The second definitional problem relates to the idea of the child itself. What do we include (and exclude) in our definition of a child? Are we talking about children up to the age of 16 (the school-leaving age and legal age of sexual consent in the UK), or 18, or perhaps even 21 years, as the UN Convention on the Rights of the Child suggests? Not only does the lack of agreement make giving accurate numbers on child trafficking (if we can neatly pin this down) across the world an exercise in futility, but also the issue throws into sharp relief contested ideas about young people and sex. When is a young person able to understand and consent to their movement regardless of what the outcome of is movement is, and when do they need protection from it? Different perspectives across countries and over time suggest, again, that there is no way of knowing whether this is a problem that is worsening, improving, or staying that same.

What else is going on here?
It is right that children and young people (wherever they come from) should be protected from harm, but the current scare about child trafficking might best be seen as an example of moral panic. Moral panics exaggerate issues of genuine concern. In doing so, they draw attention away from other important social issues and contribute to wider societal fear. They are not, as Jock Young argued in 2009, one-off disturbances. They reappear in connection with shifts in the wider social order. As my colleagues and I have written elsewhere, the idea of child trafficking is an old concern that first appeared in the late nineteenth century, another time of widespread social anxiety. At that time, concern about the ‘white slave trade’ focused on the (mistaken) idea that young women were being seduced in large numbers and transported to brothels in Europe.

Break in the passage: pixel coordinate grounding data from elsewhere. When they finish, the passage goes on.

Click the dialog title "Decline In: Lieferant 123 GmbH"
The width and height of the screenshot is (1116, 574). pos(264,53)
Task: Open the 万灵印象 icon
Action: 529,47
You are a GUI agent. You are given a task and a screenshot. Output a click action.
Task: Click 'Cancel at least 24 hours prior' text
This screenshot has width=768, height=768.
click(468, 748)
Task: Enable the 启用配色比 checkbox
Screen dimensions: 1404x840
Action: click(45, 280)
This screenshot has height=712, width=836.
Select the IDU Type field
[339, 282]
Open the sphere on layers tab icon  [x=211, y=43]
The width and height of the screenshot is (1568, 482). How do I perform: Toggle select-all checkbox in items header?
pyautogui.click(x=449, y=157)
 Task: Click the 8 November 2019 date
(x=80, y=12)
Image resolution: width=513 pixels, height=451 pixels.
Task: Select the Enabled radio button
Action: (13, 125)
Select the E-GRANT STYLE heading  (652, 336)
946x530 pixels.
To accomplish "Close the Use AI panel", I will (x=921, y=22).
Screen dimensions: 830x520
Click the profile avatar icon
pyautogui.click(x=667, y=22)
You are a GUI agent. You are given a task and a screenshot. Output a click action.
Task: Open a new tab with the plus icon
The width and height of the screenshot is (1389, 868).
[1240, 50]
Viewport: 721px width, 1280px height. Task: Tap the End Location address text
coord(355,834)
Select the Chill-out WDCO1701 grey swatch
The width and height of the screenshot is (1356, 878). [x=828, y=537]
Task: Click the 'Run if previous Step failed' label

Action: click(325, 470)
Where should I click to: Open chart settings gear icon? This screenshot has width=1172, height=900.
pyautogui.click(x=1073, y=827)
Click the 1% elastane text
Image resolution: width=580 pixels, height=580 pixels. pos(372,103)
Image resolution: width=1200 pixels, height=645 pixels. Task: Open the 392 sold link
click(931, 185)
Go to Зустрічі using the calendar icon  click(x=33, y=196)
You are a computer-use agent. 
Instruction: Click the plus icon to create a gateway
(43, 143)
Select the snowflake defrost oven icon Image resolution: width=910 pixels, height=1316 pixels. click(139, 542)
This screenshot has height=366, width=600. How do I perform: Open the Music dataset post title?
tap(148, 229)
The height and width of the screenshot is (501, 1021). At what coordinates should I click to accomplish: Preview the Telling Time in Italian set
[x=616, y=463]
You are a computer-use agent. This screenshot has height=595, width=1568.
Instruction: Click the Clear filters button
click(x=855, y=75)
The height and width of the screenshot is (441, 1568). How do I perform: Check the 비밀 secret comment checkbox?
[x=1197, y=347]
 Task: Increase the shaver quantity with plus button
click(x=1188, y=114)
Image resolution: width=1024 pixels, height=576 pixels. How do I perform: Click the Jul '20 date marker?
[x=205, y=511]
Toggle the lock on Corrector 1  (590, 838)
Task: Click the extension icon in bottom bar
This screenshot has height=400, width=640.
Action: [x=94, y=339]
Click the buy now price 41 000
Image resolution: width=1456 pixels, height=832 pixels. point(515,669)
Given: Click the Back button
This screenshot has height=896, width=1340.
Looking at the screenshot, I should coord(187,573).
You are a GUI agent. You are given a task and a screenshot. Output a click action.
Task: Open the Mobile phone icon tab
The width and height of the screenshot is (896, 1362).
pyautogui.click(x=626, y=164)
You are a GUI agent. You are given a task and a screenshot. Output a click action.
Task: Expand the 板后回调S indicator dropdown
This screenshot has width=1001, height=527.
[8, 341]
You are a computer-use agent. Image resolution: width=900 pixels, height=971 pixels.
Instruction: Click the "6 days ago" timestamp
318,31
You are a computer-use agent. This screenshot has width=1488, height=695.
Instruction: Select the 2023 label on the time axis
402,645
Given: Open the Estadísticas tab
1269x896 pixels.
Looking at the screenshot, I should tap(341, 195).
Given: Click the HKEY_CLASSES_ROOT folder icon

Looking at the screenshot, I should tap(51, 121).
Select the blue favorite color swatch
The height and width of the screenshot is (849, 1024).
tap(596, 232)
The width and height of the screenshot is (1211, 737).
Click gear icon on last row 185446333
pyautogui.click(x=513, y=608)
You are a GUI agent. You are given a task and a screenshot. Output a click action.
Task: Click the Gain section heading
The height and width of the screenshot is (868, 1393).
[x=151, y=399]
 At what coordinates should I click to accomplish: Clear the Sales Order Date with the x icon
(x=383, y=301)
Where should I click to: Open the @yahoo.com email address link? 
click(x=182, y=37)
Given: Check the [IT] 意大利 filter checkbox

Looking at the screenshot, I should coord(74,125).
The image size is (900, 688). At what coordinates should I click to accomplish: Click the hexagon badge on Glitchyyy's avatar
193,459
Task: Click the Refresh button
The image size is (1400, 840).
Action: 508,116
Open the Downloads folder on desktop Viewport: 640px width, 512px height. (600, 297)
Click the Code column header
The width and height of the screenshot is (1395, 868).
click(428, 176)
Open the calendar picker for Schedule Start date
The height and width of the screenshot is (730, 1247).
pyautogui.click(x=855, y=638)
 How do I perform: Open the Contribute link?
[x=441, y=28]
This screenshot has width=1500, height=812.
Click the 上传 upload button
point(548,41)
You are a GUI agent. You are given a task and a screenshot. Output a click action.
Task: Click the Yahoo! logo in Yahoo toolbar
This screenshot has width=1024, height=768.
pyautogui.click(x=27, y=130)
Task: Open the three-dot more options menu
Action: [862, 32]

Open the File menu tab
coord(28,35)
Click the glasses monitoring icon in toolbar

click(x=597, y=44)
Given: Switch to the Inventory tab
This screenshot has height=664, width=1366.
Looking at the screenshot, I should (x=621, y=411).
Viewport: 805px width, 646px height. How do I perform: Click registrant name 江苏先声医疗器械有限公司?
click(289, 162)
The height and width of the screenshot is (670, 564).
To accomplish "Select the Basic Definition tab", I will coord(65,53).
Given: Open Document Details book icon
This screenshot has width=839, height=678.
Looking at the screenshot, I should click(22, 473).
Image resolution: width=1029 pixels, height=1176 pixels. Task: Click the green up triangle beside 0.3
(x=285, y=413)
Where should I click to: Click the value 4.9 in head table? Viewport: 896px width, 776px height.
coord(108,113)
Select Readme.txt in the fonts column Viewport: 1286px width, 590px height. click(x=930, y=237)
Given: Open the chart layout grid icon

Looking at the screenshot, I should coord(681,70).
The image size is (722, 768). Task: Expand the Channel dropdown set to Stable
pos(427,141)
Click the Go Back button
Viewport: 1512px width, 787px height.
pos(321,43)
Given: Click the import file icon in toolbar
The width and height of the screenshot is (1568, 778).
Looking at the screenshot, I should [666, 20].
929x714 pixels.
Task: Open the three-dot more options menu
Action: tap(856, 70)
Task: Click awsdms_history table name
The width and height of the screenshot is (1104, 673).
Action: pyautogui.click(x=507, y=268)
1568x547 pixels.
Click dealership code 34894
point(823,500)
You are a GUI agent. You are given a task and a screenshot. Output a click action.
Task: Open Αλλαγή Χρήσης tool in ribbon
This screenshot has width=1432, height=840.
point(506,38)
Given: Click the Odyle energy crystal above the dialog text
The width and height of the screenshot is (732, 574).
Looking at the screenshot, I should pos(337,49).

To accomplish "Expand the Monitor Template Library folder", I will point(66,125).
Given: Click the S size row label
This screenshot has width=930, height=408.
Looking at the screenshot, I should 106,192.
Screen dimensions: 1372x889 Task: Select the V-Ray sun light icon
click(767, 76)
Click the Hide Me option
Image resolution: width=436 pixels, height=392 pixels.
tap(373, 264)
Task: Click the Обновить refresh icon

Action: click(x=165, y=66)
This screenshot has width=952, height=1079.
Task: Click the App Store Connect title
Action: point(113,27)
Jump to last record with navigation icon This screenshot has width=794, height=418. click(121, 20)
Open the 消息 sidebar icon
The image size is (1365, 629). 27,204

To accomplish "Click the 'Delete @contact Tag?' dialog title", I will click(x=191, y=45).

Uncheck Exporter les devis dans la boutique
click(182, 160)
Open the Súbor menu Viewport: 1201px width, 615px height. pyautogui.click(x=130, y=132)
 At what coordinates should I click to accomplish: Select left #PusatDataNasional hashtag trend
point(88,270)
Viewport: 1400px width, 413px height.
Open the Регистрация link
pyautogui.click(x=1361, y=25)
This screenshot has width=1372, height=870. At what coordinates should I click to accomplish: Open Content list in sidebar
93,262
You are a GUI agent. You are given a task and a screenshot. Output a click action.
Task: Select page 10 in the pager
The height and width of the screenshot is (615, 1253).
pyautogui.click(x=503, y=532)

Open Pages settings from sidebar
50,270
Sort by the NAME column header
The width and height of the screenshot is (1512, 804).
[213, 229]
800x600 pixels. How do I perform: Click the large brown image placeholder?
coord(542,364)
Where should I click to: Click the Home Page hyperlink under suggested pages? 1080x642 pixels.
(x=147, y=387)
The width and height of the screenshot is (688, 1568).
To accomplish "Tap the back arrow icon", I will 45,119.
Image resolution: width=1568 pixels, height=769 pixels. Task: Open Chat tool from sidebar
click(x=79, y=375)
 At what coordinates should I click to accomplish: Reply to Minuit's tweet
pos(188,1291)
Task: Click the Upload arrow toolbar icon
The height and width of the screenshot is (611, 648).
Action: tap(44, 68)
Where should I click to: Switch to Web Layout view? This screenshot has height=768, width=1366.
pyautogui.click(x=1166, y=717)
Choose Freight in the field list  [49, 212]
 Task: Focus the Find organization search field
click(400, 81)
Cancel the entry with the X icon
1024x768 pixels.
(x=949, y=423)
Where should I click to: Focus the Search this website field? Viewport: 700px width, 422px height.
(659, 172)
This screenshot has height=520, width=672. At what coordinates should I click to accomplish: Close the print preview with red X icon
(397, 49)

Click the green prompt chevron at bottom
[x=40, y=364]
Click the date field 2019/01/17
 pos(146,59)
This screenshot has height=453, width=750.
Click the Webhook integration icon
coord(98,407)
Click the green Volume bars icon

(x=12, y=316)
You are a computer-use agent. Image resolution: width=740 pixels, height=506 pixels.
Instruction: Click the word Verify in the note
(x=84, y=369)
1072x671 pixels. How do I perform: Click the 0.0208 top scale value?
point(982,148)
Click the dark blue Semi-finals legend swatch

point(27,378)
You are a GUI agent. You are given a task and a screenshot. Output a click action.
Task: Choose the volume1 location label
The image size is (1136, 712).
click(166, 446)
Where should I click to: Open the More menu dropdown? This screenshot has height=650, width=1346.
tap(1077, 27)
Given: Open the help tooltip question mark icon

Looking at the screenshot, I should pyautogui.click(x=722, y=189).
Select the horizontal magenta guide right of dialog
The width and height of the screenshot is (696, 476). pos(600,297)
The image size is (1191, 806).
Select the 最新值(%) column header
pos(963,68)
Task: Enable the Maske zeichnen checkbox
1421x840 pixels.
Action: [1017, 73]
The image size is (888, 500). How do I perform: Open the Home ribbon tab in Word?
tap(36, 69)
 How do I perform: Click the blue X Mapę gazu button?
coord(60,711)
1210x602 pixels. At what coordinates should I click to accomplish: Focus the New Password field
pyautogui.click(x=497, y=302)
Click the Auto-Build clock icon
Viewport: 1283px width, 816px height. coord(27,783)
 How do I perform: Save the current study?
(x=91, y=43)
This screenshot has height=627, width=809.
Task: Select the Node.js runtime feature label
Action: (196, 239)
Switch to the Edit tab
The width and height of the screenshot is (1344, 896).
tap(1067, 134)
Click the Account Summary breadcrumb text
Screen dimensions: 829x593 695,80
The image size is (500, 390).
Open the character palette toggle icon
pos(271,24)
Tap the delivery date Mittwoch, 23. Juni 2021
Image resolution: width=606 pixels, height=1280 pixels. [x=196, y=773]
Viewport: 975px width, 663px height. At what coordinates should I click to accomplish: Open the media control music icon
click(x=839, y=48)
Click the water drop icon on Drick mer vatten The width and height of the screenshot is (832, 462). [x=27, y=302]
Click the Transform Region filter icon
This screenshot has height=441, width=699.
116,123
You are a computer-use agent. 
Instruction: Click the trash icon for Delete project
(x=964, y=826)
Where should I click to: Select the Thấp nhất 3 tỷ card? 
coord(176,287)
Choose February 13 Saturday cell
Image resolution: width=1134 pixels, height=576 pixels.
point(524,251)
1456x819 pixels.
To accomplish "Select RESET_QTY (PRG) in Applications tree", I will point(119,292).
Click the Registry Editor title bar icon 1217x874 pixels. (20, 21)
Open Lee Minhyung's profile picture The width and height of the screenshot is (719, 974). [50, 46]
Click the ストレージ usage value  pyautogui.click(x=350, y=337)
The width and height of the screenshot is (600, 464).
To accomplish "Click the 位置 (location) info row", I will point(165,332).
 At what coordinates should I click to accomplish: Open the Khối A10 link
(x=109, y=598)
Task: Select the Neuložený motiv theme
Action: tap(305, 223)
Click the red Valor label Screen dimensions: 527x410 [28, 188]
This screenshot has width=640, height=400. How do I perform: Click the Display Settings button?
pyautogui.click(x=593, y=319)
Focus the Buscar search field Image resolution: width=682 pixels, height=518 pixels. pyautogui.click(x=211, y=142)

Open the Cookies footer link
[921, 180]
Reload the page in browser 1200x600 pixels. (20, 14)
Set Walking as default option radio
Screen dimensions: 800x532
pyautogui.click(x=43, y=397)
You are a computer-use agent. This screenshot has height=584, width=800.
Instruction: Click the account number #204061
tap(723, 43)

The re-appearance of child trafficking as a social issue today connects with wider concerns about immigration and asylum seekers, children and childhood, as well as the police and social services. It speaks to the language of moral outrage: “how could we let this happen?” It speaks to a feeling of loss; to the notion that childhood has been somehow ‘lost’ or ‘stolen’, and is ‘in crisis’. And it speaks to a widespread sense that the world is increasingly out of control; that ‘something must be done’. In particular, it helps to fuel further anxiety about a supposed widespread practice of ‘modern slavery’; in this case the enslavement of children torn away from the protection of their family, with no regard for the circumstances from which the child has moved or is being moved.

The outcome of this moral panic is that our sights are taken away from more pressing concerns faced by children deemed to have been trafficked. It is far easier to label a child as a victim of trafficking than to argue that he or she is a victim of wider socio-political and economic harms, and that these need to be addressed. Thus we condone highly illiberal and repressive immigration policies that scapegoat and stigmatize both adults and children in the name of protecting children from being trafficked across borders. We also contribute to the increasing surveillance of children and young people, whose lives are evermore regulated and managed in the name of child ‘protection’. Rather than panicking about child trafficking, I suggest that the interests of children and young people would be better served by more compassionate welfare and immigration policies that give support to their families and by the provision of mainstream youth services that allow them to enjoy their childhoods without constant scrutiny and supervision.